# [TASK REQUIREMENTS]
With nothing left out, repeat every entry exactly.

Stored data
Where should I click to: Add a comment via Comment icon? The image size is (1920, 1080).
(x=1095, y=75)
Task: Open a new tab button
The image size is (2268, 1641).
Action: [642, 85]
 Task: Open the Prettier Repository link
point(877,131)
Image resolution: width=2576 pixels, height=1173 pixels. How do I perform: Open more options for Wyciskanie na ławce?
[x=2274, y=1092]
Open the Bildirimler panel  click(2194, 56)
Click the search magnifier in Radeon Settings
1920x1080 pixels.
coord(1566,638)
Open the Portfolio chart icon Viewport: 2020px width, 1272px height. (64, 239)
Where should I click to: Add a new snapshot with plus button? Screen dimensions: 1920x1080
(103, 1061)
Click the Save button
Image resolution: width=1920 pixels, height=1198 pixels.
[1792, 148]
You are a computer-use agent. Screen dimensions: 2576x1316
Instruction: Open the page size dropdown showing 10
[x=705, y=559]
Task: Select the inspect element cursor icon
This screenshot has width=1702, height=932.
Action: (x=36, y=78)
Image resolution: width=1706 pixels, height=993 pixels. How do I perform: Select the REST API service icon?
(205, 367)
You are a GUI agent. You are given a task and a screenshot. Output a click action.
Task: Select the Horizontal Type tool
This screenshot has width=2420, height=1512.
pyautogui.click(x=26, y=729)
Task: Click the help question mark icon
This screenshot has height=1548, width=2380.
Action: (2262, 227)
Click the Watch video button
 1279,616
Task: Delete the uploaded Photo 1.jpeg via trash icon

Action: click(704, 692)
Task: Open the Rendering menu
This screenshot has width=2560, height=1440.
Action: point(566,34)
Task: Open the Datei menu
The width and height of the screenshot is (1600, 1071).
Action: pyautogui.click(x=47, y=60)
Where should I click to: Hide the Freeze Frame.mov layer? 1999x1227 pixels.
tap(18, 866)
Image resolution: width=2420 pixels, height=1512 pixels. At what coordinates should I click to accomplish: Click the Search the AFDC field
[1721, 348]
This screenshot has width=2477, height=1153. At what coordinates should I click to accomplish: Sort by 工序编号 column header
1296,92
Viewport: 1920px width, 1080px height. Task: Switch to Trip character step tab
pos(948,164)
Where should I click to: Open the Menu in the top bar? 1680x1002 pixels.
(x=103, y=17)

# [RESPONSE TO THE EXERCISE]
Where should I click to: Add a comment via Comment icon? The image size is (1920, 1080).
(x=1095, y=75)
Task: Open a new tab button
The image size is (2268, 1641).
Action: [642, 85]
 Task: Open the Prettier Repository link
point(877,131)
Image resolution: width=2576 pixels, height=1173 pixels. How do I perform: Open more options for Wyciskanie na ławce?
[x=2274, y=1092]
Open the Bildirimler panel  click(2194, 56)
Click the search magnifier in Radeon Settings
1920x1080 pixels.
coord(1566,638)
Open the Portfolio chart icon Viewport: 2020px width, 1272px height. (64, 239)
Where should I click to: Add a new snapshot with plus button? Screen dimensions: 1920x1080
(103, 1061)
Click the Save button
Image resolution: width=1920 pixels, height=1198 pixels.
[1792, 148]
You are a computer-use agent. Screen dimensions: 2576x1316
Instruction: Open the page size dropdown showing 10
[x=705, y=559]
Task: Select the inspect element cursor icon
This screenshot has width=1702, height=932.
Action: (x=36, y=78)
Image resolution: width=1706 pixels, height=993 pixels. How do I perform: Select the REST API service icon?
(205, 367)
You are a GUI agent. You are given a task and a screenshot. Output a click action.
Task: Select the Horizontal Type tool
This screenshot has width=2420, height=1512.
pyautogui.click(x=26, y=729)
Task: Click the help question mark icon
This screenshot has height=1548, width=2380.
Action: (2262, 227)
Click the Watch video button
 1279,616
Task: Delete the uploaded Photo 1.jpeg via trash icon

Action: click(704, 692)
Task: Open the Rendering menu
This screenshot has width=2560, height=1440.
Action: point(566,34)
Task: Open the Datei menu
The width and height of the screenshot is (1600, 1071).
Action: pyautogui.click(x=47, y=60)
Where should I click to: Hide the Freeze Frame.mov layer? 1999x1227 pixels.
tap(18, 866)
Image resolution: width=2420 pixels, height=1512 pixels. At what coordinates should I click to accomplish: Click the Search the AFDC field
[1721, 348]
This screenshot has width=2477, height=1153. At what coordinates should I click to accomplish: Sort by 工序编号 column header
1296,92
Viewport: 1920px width, 1080px height. Task: Switch to Trip character step tab
pos(948,164)
Where should I click to: Open the Menu in the top bar? 1680x1002 pixels.
(x=103, y=17)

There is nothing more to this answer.